[What to produce]:
Extend the blog post about the movie Castaway, continuing after its final sentence.

Monday, January 31, 2011

The Myth about Feeling Good

Blessed are those who hunger and thirst for righteousness for they will be filled.


In the movie, Castaway, Tom Hanks is a FedEx Executive who is in love. His fiancé is getting her PhD. She is bright, energetic and honest. Tom is busy as a Corporate Exec for this booming new business that transports packages at rapid speed all over the world. He frequently travels, eats a little too much, enjoys his life and feels content in every way.

Tom is about to leave for a trip on a FedEx jet. His fiancé begs him not to go. She says that she has a bad feeling about it, that something might happen to him. He laughs her off, kisses her, and boards the plane which is charted to cross the Pacific Ocean.

Something happens on that place that night. There is a storm and some kind of malfunction. The plane goes down. The crew dies, some of them right in front of Tom’s eyes. He struggles to swim in dark waters and finds a flotation device. By the next morning, he awakens on an island. He is the sole survivor. The body of one of the crew members is there and some random FedEx packages are lying in the sand.

Tom begins to learn how to survive. He rapidly realizes that there is no one to help him. He unwraps the packages and makes the most of the contents: a pair of iceskates turn into knives, a volleyball becomes decorated and he even talks to it and befriends it. He finds a cave in which to sleep and he learns to fish. For four years, he lives on this island alone, staring at the small picture of his fiancé each night for comfort.

[Available data]:
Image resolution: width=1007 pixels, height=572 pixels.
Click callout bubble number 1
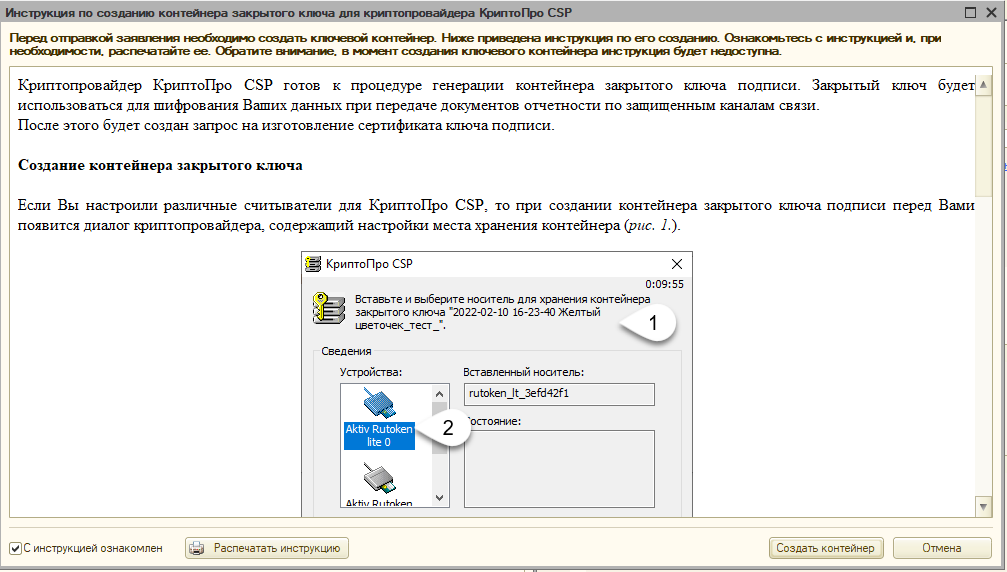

[Response]:
After four years of studying the seasons and the wind, some debris washes up on shore which includes material that could be used to make a sail. Tom builds a small raft and risks his life to find a ship or another shore. He is found by a vessel after days and days, when he is near death by dehydration, and he returns to life in America.

His fiancé, who thought he was dead, has now married another man. She has a daughter. She is no longer the person who he remembers, but she does tell him that she never believed that he was dead. And she tells him that she should have waited for him, instead she tried to replace him with another and her life became empty.

When she tried to fill the emptiness that he left by filling it with another man, it did not seem to work. And when he returned, there was no room in her life for the man who she loved most of all.

Jesus walked with us once. Becoming Christian means falling in love with him and wanting to see him, to remember him, to be blessed by him. It also means to realize that he is not with us bodily. Being Christian means that we miss him and want to see him. It means that we are empty. We are incomplete.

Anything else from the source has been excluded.